I love peer review. It makes sense. There is just too much information in the world, even within a given subject to expect an editor to have enough knowledge to make an extremely well informed decision. So the help of experts is enlisted and we generally shield out the crap.
As someone who deals with the peer review process daily, I understand that it's far from perfect. Sometimes we get articles here and after sending them to 10 or so reviewers, only one person has agreed to review. When you get 20 articles a day, you can't take more time than it takes to invite 10 people, so you go with what you have. Sometimes that one review is all you have.

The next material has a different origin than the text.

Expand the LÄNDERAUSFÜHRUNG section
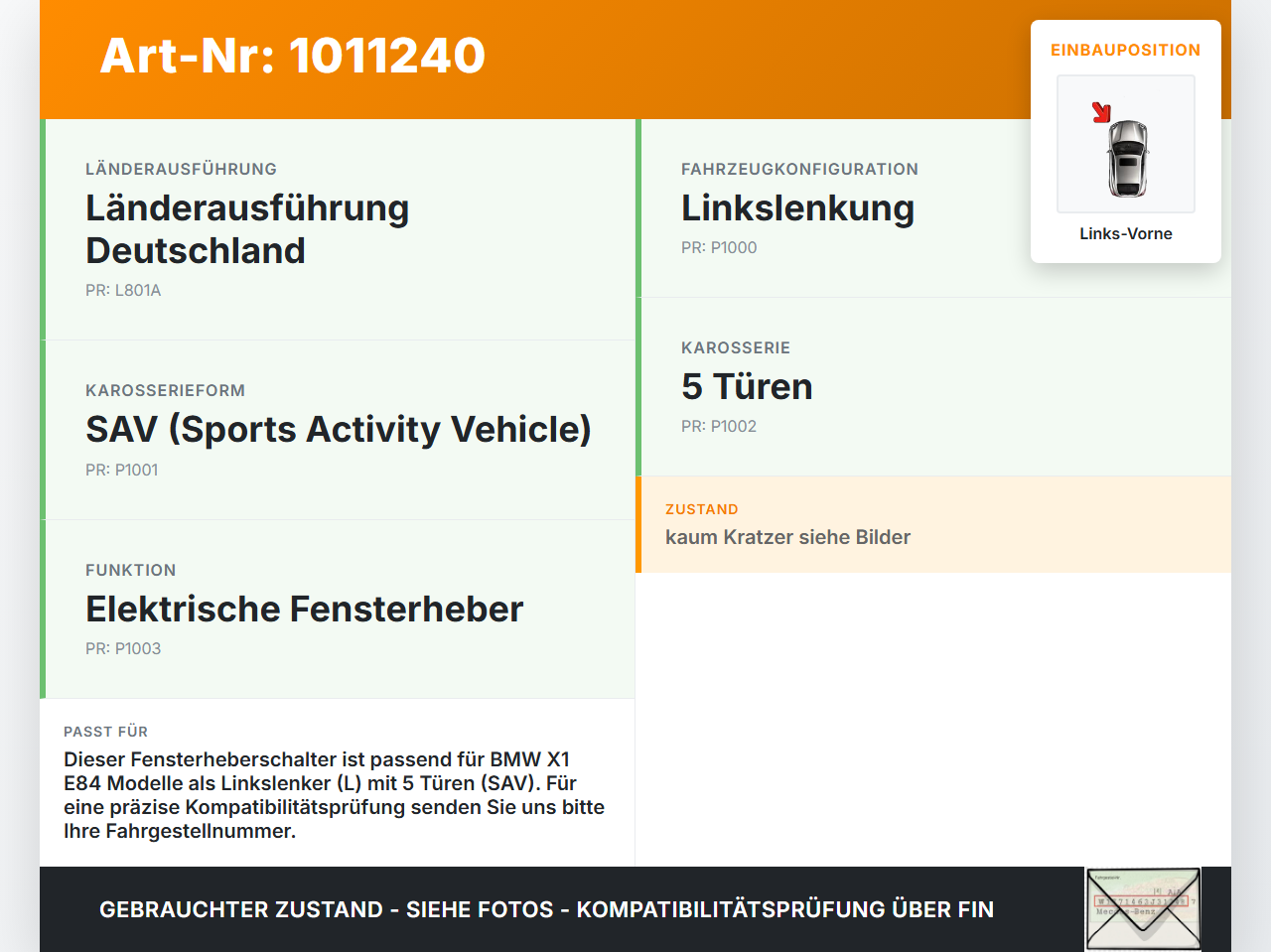Image resolution: width=1271 pixels, height=952 pixels. point(181,169)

Often, the authors of a paper will supply a list of preferred and non-preferred reviewers. The reviews done by preferred reviewers are often strongly in favor of publication. When we can't find enough reviewers and the only reviewer ends up being a preferred reviewer, it's highly likely that the decision will be based on a strong review in favor. This is rare, but it happens. It also doesn't necessarily guarantee publication, as our editor is an expert in the field (but nobody is an expert in everything). Sometimes we get a couple of people to agree to review and then, 30 days later, only one has actually done a review. Again, we base the decision on a single review if we must.
When I stumbled upon this post at Pharyngula today, I wasn't entirely surprised to hear that somehow, creator-talk had finally found its way into a peer-reviewed journal. I assume it happened in this fashion: reviewers are requested, none are found, editor uses preferred reviewers and gets back reviews in favor of publication and decides to publish based on the reviews.